In his view, this changes how scale works. In the past, growth meant hiring more people, raising more capital, and expanding teams. Now, a large part of that scale can come from systems that handle idea creation, testing, and early validation. This reduces the need for large teams or heavy operational structures just to explore new opportunities.
He sees venture factories as the next step in this evolution. These are systems that can repeatedly generate startups without starting from scratch each time. Ventora is built around this idea, using AI to structure ideas, test them quickly, and move forward only with those that show real demand.
From this perspective, entrepreneurship becomes less about building a single company and more about designing systems that consistently produce and validate new ones.
Igor argues that the role of investors is changing as the cost of starting and testing companies continues to drop. In the past, capital was needed early because building a product required teams, infrastructure, and long development cycles. Investors played a central role in making that possible.
He explains that AI has removed much of that early cost. Ideas can now be structured, tested, and even turned into simple products without large teams or significant funding. This means founders can reach real market signals before needing outside capital, which changes when and how investment becomes relevant.
Igor believes the real shift is that validation now comes before funding. Instead of investing in ideas based on assumptions, more of the early risk can be reduced through automated testing and real user feedback. This reduces the dependency on early-stage investors to fund unproven concepts.

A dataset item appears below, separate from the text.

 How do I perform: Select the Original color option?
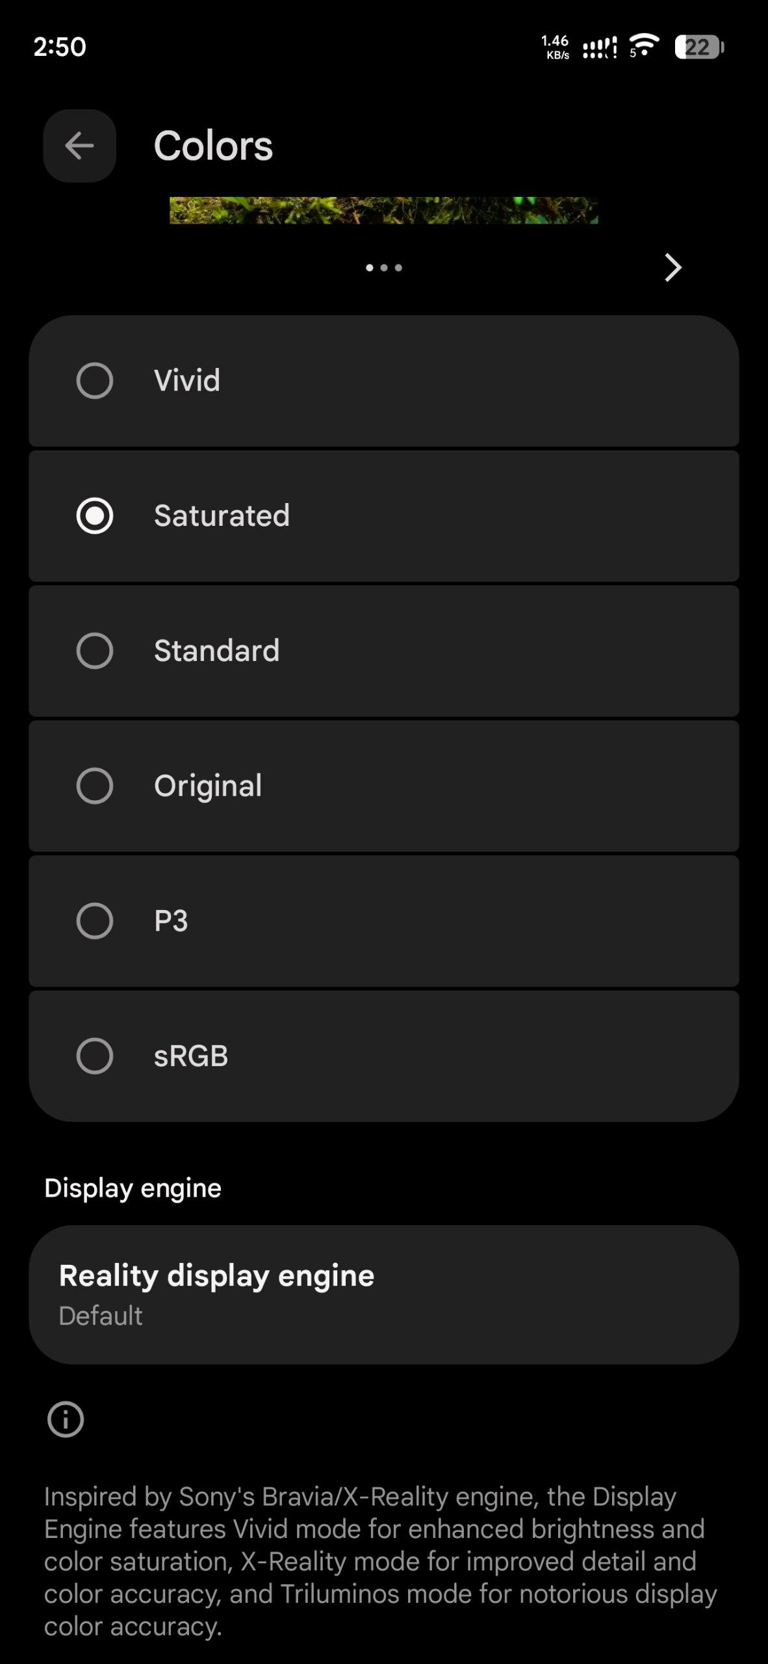[95, 786]
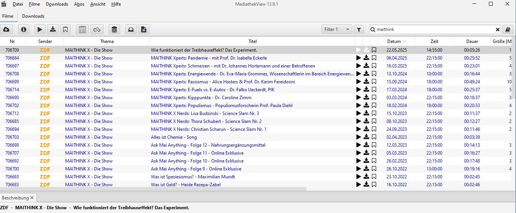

Igor argues that in 2026, building a product is no longer the difficult part. AI can already generate code, design interfaces, and help launch tools quickly. The real challenge is not execution, but knowing what is actually worth building in the first place.
He explains that most ideas still fail for the same reasons: they are based on assumptions, built too early, and only reach real users after too much time has already been spent. In his view, speed without validation only leads to faster failure, not better outcomes.
Igor defines validation not as feedback or opinions, but as behavior. What matters is whether users actually take action: sign up, click, use the product, or pay. If there is no real user behavior, the idea is not validated, no matter how good it sounds.
He believes the process should be simple and structured: define a narrow use case, create a basic entry point, drive real traffic, and measure real signals like conversion, activation, and retention. From there, decisions should be made quickly: build if there is strong demand, iterate if signals are weak, or drop the idea entirely if there is no response.